If you’re Christian, when was the last time you picked up your Bible? Not to thump it on someone else’s head (thumping your kids on the head with it is okay, though) but to really reflect on it. When was the last time you told a Bible story to your littlest kids, the pre-schoolers?  The Bible is a marvelous example of storytelling . God spoke with a Bronx accent when I was little. What accent does The Almighty speak with in your household?

Have you tried speaking a few phrases in some other language besides English? Don’t get me wrong – I consider English the numero uno, primo language. It’s the language best-suited to our culturally diverse country. It should be the first language. But that doesn’t mean it has to be the only language!

Don’t care for Spanish? Okay. Well, tell them. “Tyvarr, men jag tycker inte om det!”
****
== Required actions ==
**A.** From the passage about Bible stories and languages, repeat the text starting with "Have you tried" and going on through "the only language!".
**B.** In the passage about Bible stories and languages, what accent did God speak with when the writer was little?
**C.** Pick up the passage about Bible stories and languages after its final sentence and keep writing.
****
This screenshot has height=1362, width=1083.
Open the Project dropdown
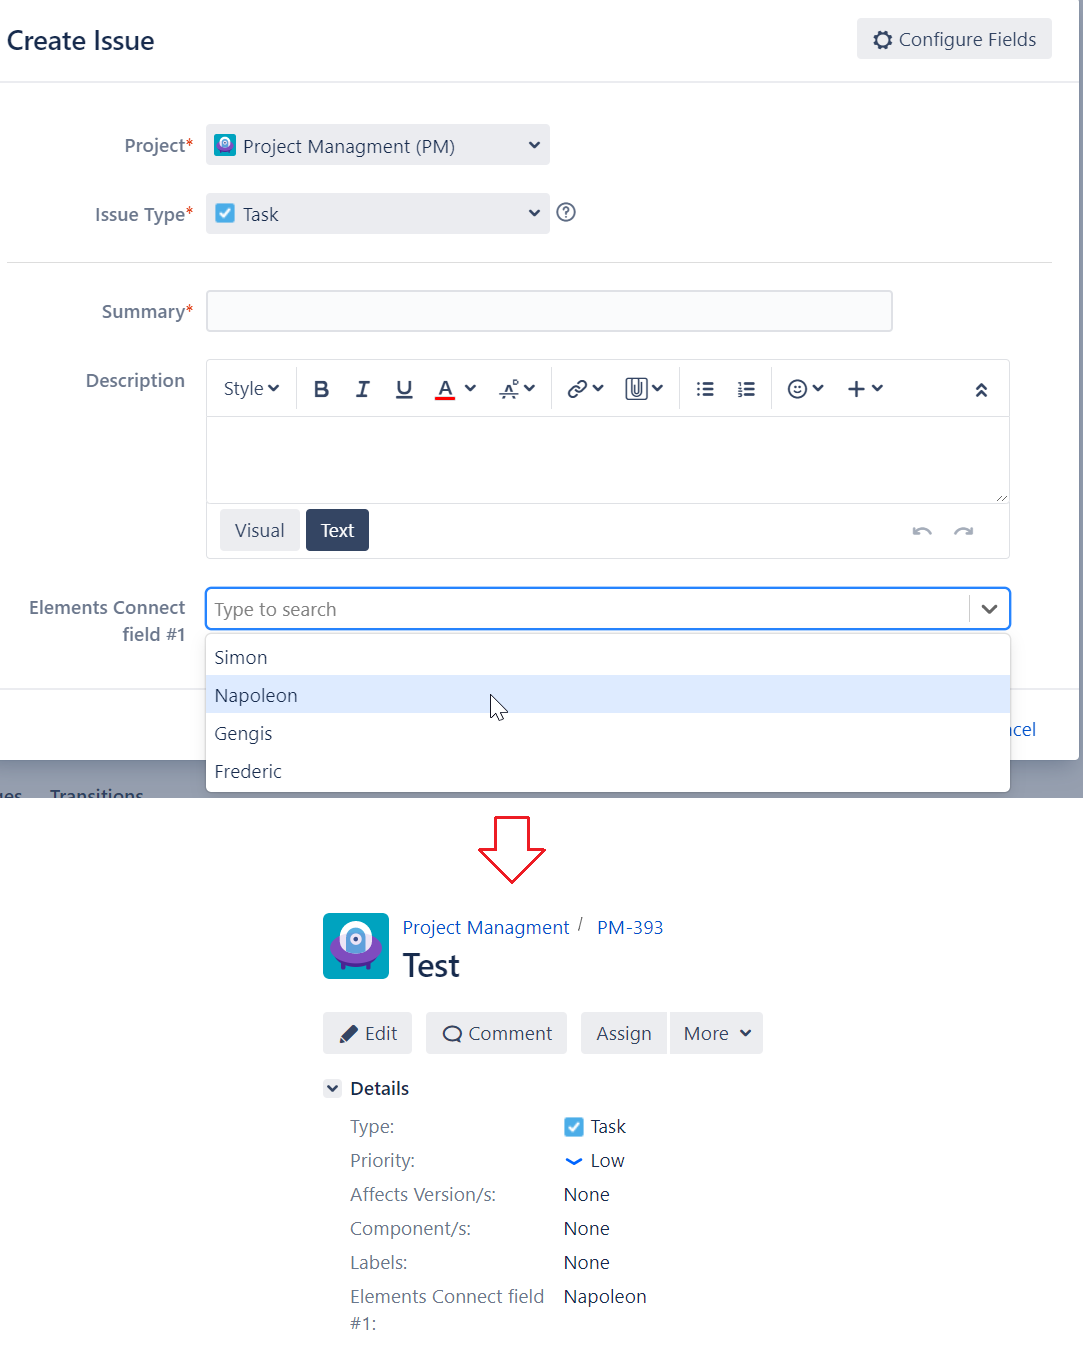(377, 145)
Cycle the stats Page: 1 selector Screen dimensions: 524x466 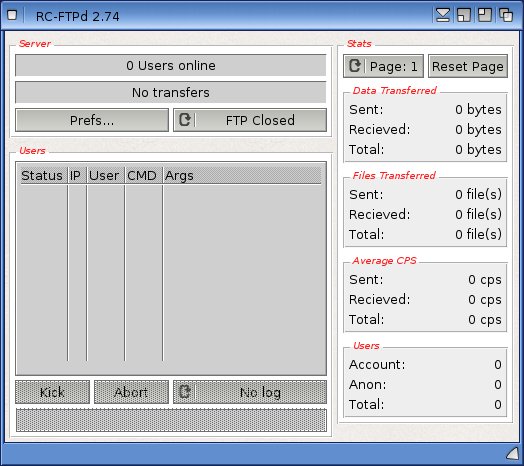click(383, 66)
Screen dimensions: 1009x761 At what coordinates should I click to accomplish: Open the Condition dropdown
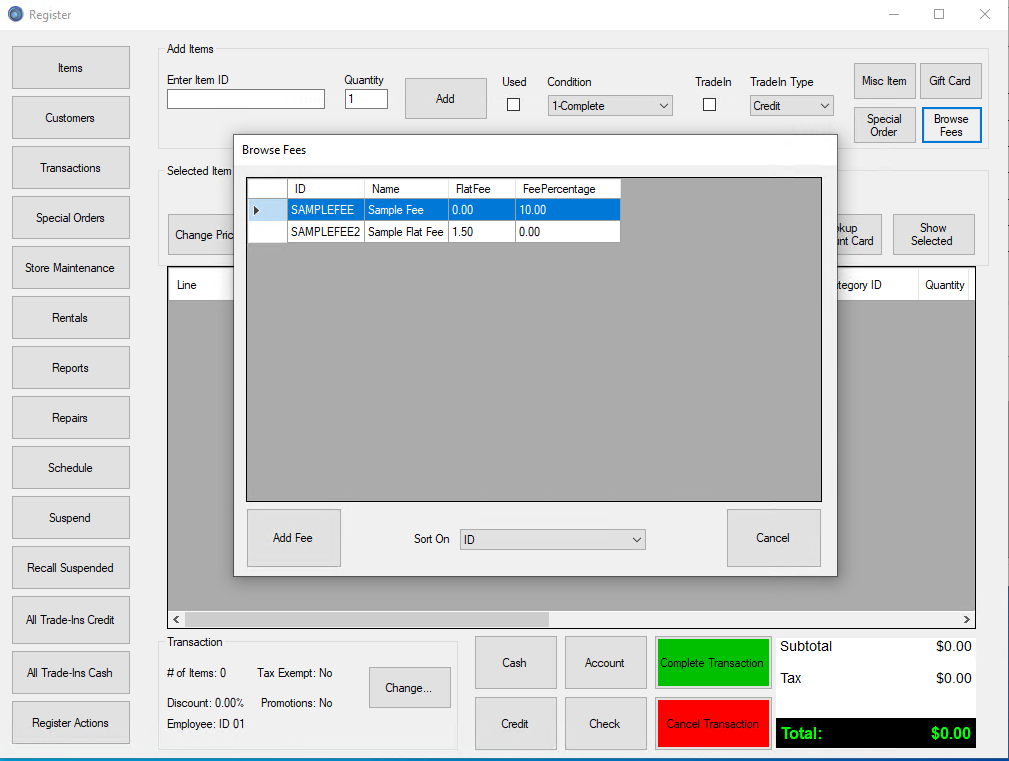[x=609, y=105]
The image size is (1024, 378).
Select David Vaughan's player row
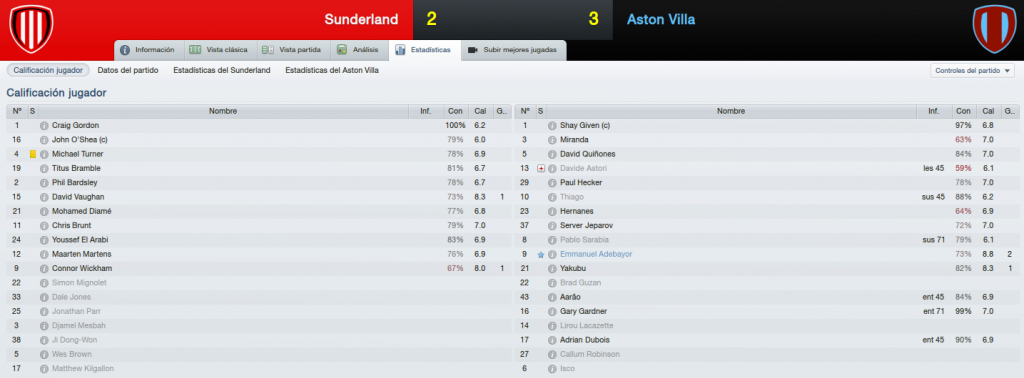[259, 197]
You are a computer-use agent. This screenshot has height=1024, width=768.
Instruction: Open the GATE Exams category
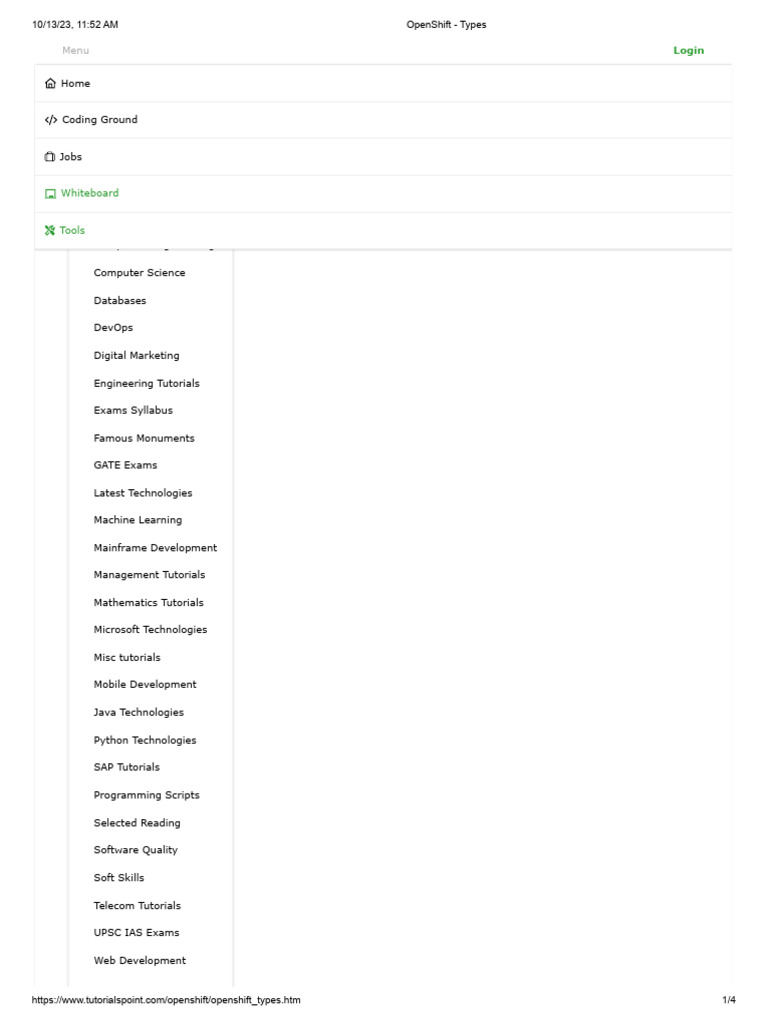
****
== Responses to the tasks ==
**A.**
Have you tried speaking a few phrases in some other language besides English? Don’t get me wrong – I consider English the numero uno, primo language. It’s the language best-suited to our culturally diverse country. It should be the first language. But that doesn’t mean it has to be the only language!

**B.** A Bronx accent.

**C.**
I’m constantly driven crazy by people smarter than me. They’ve gotten college degrees far in advance of mine. They know more than I do. Yet, once they’ve gotten what they wanted – an A, a degree, a raise, a promotion – that’s it. They no more care about the subject than a Paleozoic Era denizen.

After a parade one day, we were walking back to our cars – a trombone player, his trombonist friend, and the friend’s father, a tuba player. The two guys had gone to high school together and were discussing Napoleon, as he factored into the movie, Master and Commander.

“Yeah,” the friend said. “Napoleon came to power in 1812 and it was all over.” Or something like that. In other words, he got his date wrong. His friend, a history buff, went berserk.

“1804! He declared himself emperor in 1804! What’s the matter with you?! You and I were in the same history class! We studied together, we took the same test. We both got As. You got an A! And now you don’t remember when Napoleon came to power!? How could you have gotten the same grade I did and not remember something simple like that?! I just can’t believe you!”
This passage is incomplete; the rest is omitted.